Poesia e prassi, nei versi di Alessandra Bava come nelle parole ferme dell’Argentino, sono accomunati dalla consapevolezza del bellissimo rischio rivoluzionario: una scintilla illumina solo un antro buio, tante scintille possono cambiare il mondo.

[1] Forse la più celebre poesia di Gregory Corso Bomb (1958) ha la particolarità di essere scritta a forma di fungo atomico.

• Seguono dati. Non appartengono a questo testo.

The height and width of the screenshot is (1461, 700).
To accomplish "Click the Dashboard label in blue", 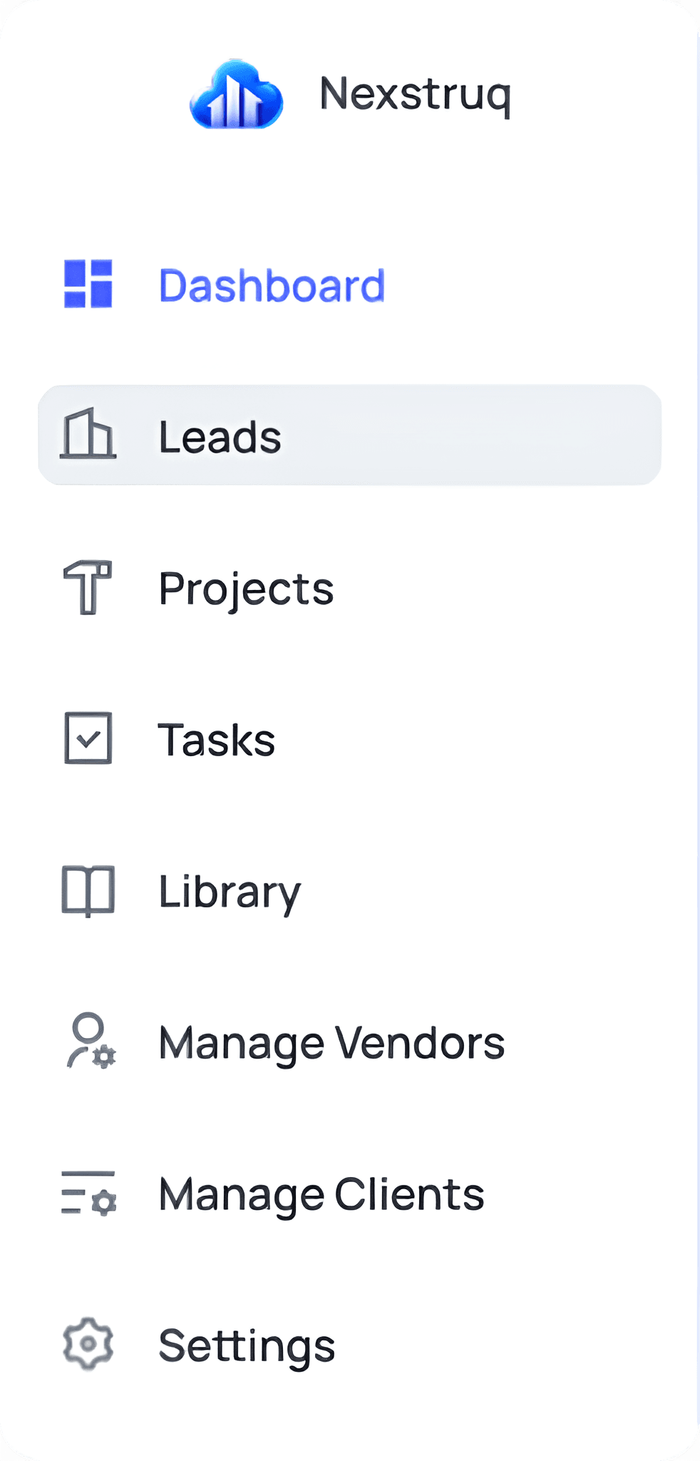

Alessandra Bava nasce a Roma nel 1968.  Si laurea in lingue e lavora come traduttrice. Nel 2010 ha un incontro catartico con il poeta laureato Jack Hirschman in quel di San Francisco del quale è attualmente impegnata a scrivere la biografia. Sue poesie in lingua inglese sono apparse o sono in fase di pubblicazione su diverse riviste ed antologie americane (Left Curve, Occupy Wall Street Poetry Anthology, elimae, ecc.). Con i poeti della Revolutionary Poets Brigade romana partecipa a reading ed iniziative. Il suo testo di poesie Guerrilla Blues (Edizioni Ensemble) è stato pubblicato nel 2012. Al momento sta curando un’antologia dei versi della Revolutionary Poets Brigade romana.